Sufficenza per J-Ax. “Il look è un po’ da festa cowboy a Maspalomas, una gaia spiaggia delle Canarie. Mi fa pensare ai futuri ospiti dei residence per persone con qualche anno in più… probabilmente è per questo che non mi sono mai fatto tatuaggi. Ma non vorrei andare fuori dal mio ruolo, che è quello di giudicare i look. Anche per lui un 6″.
7 alla splendida Levante. “Abbagliante in un tubino di cristalli e giaietti, lunghezza sotto il polpaccio, assolutamente di moda. Anche dopo le dichiarazioni di ieri sera, quando ha detto di non essere a Sanremo per le passerelle ma per la sua canzone – che forse non le ha attirato solo simpatie – la trovo giusta. Voto 7″.
8 a Fedez e Marco Masini ed è una delle pagelle che ci ha fatto ridere di più. “Un po’ la versione maschile delle gemelline di Shining… però merita un plauso il nastro a cravatta di Masini. È l’unica canzone che ho ascoltato con attenzione e, assolutamente, non è male. Voto 8″.
Buono anche con Ermal Meta che prende un 7. “Grazie per quel tocco di rosa nella camicia. Per un attimo avevo temuto che la celebrazione degli artisti mancati quest’anno avesse condizionato gli outfit virando verso il mood ‘quattro funerali e un matrimonio’. Mi piace anche la giacca spolverino, probabilmente da rimettere nelle prossime collezioni. Voto 7“.
8 a Serena Brancale. “In bianco, con un abito che nella parte superiore ricorda quello indossato da Sharon Stone in Basic Instinct, la preferisco di gran lunga allo scorso anno in rosso, tipo giostraia che ti ricarica il fucile al tiro a segno. Mi piacciono i capelli tornati a un colore più naturale e il trucco raffinato, invisibile, che minimizza anche i volumi dell’acido ialuronico sulle labbra che lo scorso anno saltavano agli occhi. Si vede che ha studiato, si applica, e quello che esce fuori è che è brava e ha una bella voce. Voto 8″.
E torna cattivo con Nayt che prende 5. “Non è facile per un ragazzo giovane vivere di musica, così ci si arrangia come si può, facendo anche il valletto che parcheggia le auto al Carlton sul promenade. Però almeno le catene dalla divisa si potevano togliere, per non far capire che si era appena staccato dall’altro impegno prima di salire sul palco di Sanremo. Tesoro mio, se mi leggi pensa che potrei essere tuo papà… e che anch’io ho famiglia e li devo campà. Ti auguro un grande futuro, in uno o nell’altro mestiere che sceglierai. Voto 5″.

------------------------------

▶ [CONSEGNA]: Nelle pagelle sui look, di che colore era l'abito di Serena Brancale lo scorso anno?

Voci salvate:
------------------------------

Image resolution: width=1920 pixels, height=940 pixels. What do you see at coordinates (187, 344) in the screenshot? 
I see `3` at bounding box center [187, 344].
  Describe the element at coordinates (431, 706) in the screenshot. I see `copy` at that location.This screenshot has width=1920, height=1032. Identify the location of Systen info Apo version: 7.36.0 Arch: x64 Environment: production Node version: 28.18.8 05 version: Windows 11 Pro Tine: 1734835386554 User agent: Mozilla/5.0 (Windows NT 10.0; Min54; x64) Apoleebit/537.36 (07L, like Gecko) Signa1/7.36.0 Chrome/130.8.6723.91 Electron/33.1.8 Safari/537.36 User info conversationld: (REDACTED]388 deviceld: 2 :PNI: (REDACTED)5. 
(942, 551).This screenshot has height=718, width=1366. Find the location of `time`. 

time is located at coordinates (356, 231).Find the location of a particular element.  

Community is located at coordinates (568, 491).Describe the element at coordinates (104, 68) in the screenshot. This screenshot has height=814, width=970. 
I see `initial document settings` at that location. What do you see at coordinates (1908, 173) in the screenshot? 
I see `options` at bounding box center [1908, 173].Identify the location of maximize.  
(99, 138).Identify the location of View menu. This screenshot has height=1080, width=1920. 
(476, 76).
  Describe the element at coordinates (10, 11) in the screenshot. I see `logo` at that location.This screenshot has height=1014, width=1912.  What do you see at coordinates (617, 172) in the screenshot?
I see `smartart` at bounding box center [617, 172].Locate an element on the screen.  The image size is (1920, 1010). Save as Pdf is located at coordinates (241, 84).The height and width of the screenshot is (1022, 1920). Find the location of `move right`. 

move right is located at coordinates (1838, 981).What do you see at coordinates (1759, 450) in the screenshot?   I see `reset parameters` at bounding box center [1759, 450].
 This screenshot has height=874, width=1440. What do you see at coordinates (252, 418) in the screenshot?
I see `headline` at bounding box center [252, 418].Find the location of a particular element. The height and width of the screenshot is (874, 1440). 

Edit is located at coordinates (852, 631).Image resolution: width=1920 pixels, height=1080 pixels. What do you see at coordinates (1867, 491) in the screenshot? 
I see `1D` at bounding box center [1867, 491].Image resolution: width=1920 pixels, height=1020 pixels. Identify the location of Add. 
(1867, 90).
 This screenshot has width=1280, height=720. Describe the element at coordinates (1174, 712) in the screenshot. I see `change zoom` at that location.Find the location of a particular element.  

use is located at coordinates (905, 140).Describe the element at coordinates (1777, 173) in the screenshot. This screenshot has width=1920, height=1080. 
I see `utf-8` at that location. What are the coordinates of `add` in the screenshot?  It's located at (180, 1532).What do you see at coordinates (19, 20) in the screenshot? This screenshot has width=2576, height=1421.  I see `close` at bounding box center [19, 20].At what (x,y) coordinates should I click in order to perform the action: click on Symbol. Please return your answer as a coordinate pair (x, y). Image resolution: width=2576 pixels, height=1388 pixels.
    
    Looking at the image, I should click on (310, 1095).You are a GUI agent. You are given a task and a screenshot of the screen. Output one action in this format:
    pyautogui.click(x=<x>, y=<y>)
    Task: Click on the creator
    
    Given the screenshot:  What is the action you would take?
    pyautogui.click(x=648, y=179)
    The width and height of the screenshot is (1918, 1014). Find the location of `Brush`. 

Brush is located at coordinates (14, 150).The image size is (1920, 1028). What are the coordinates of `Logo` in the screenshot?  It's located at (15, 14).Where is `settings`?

------------------------------

▶ [RISPOSTA]: Rosso.